Dilma pode ser a primeira mulher a ser eleita presidente do Brasil. Ninguém sabe quem vai ganhar a eleição, nem mesmo os institutos de pesquisa afirmam seus números com convicção. A prudência parece ter aparecido depois dos resultados “estranhos” do primeiro turno, onde as urnas mostraram resultados bem diferentes dos dados das pesquisas – aparecendo hipóteses das mais diversas para explicar o inexplicável. Agora trabalham na hipótese da campanha de Dilma ter alguma fadiga e que Serra estaria fortalecido. Mas uma unanimidade é que Marina Silva foi o fator decisivo para se ter o segundo turno. Discordo em parte desse pensamento, mas com certeza sua terceira via foi importante para o debate democrático, aquele que Dilma e o PT não queriam – eles queriam é um debate entre Fernando Henrique Cardoso e Lula, que não concorrem nesta eleição e é um debate ainda por ser escrito e discutido, mas não é cacife eleitoral de nada e de nenhum dos dois candidatos, explico mais para frente este fato.

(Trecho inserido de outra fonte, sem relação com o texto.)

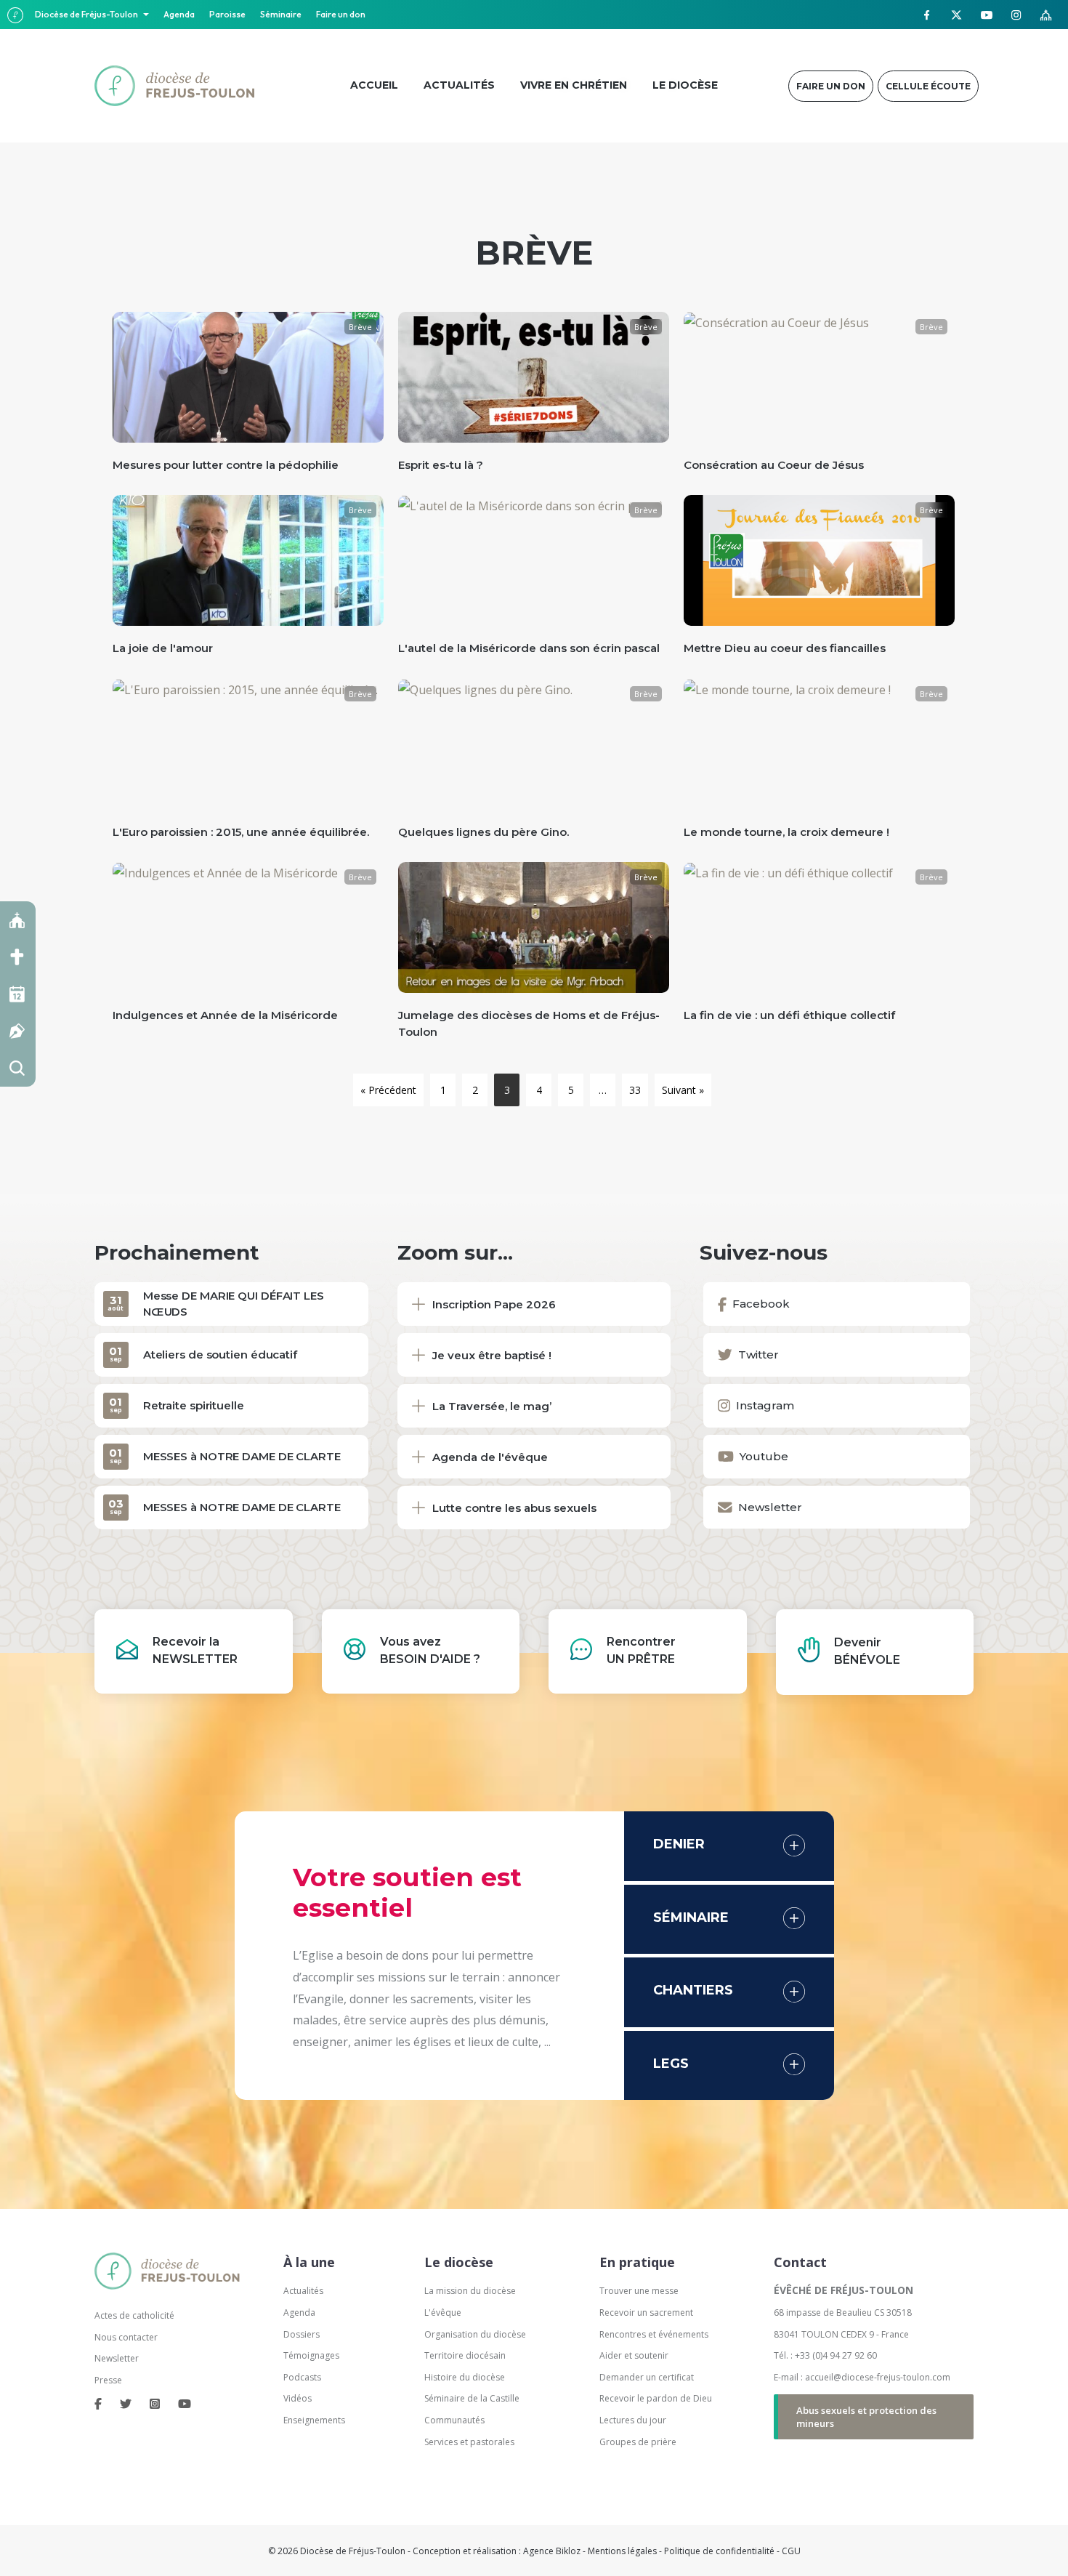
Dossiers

Porém, como a eleição está indefinida, vale ressaltar que a campanha está ainda muito aquém de outras eleições passadas. Outro dia ao perguntar para um amigo sobre quais eram as reais propostas de Marina Silva houve aquele mesmo vazio de que quando se pergunta quais os pontos positivos do governo Lula: o total discurso cinzento, cheio de temas gerais e poucos números e poucas reais propostas concretas. Marina ainda consentia em fazer plebiscitos sobre vários temas, inclusive o tema da moda do início da campanha do segundo turno, a legalização do aborto. Não há muita discussão desse tema, primeiramente porque se hoje fosse feito o tal plebiscito muitas das máscaras cairiam por terra – e os petistas sabem do que eu estou a falar. E mais uma derrota para as esquerdas no geral não está na pauta. Sempre é bom lembrar: a legalização do aborto é uma temática de esquerda, da esquerda atual, que também defende o casamento homossexual, a liberação das drogas, a repressão religiosa (poderia usar outro termo, mas nada é mais preciso como “repressão”, que é o que a esquerda quer ao proibir o uso de símbolos religiosos, seja onde for) entre outras temáticas que são o completo oposto das “incríveis” idéias marxistas universalistas. Hoje a esquerda tem uma agenda bem pouco universalista e bastante contraditória. É, deve ser por conta da queda do muro de Berlim e da extinção da União Soviética que os planos universalistas, da sociedade perfeita, se transformaram em causas assim tão pequenas e numa agenda a ser seguida com viés antidemocrático e defendida quase na ilegalidade (na verdade, nenhum partido de esquerda no Brasil fala destas temáticas de forma clara, obviamente – se não iriam ter menos votos ainda... E político no Brasil pensa antes nos votos do que nos princípios).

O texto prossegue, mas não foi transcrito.